The HCSB Study Bible articulates some standard arguments against the Pauline authorship of Hebrews.
“The text of Hebrews does not identify its author. What we do know is that the author was a second-generation Christian, for he said he received the confirmed message of Christ from ‘those who heard’ Jesus Himself (2:3). Because Paul claimed his gospel was revealed directly by the Lord (1Co 15:8; Gl 1:12), it is doubtful that he was the author of Hebrews.”

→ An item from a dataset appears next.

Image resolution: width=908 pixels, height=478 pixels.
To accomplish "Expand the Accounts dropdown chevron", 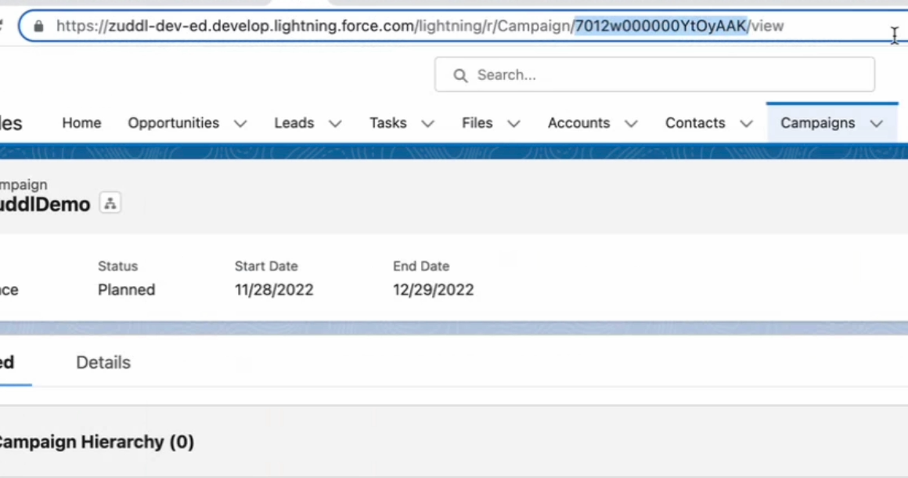I will [x=631, y=124].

That’s a worthwhile argument, but I think it’s far from decisive. Hebrews 2:3 reads, “It was declared at first by the Lord, and it was attested to us by those who heard.” The first clause refers to Jesus’s preaching of the gospel during his earthly ministry with the original twelve disciples (i.e. “those who heard”). The word translated “attested” is actually rendered as “confirmed” in most English translations. The idea is that “those who heard” had “confirmed” this writer’s message – which sounds a whole lot like Paul’s interaction with Peter, James, and John as described in Galatians:
“And when James and Cephas and John, who seemed to be pillars, perceived the grace that was given to me, they gave the right hand of fellowship to Barnabas and me, that we should go to the Gentiles and they to the circumcised” (Gal. 2:9).
And again, the HCSB Study Bible:
“The author was familiar with Timothy, but he referred to him as ‘our brother’ (13:23), rather than as ‘my true son in the faith,’ as Paul did (1Tm 1:2).”
This, on the other hand, is a terrible argument. You would expect Paul to use more affectionate language when writing directly to Timothy than when writing to others about Timothy. Besides, Paul refers to Timothy as “our brother” in multiple other letters (2 Cor. 1:1; Col. 1:1; 1 Thess. 3:2; Philem. 1:1). Consider also Romans 16:21, where Paul refers to Timothy simply as “my fellow worker.” Does all this count as evidence that Paul wasn’t the author of these letters, since he didn’t use a more affectionate designation for Timothy? Of course not.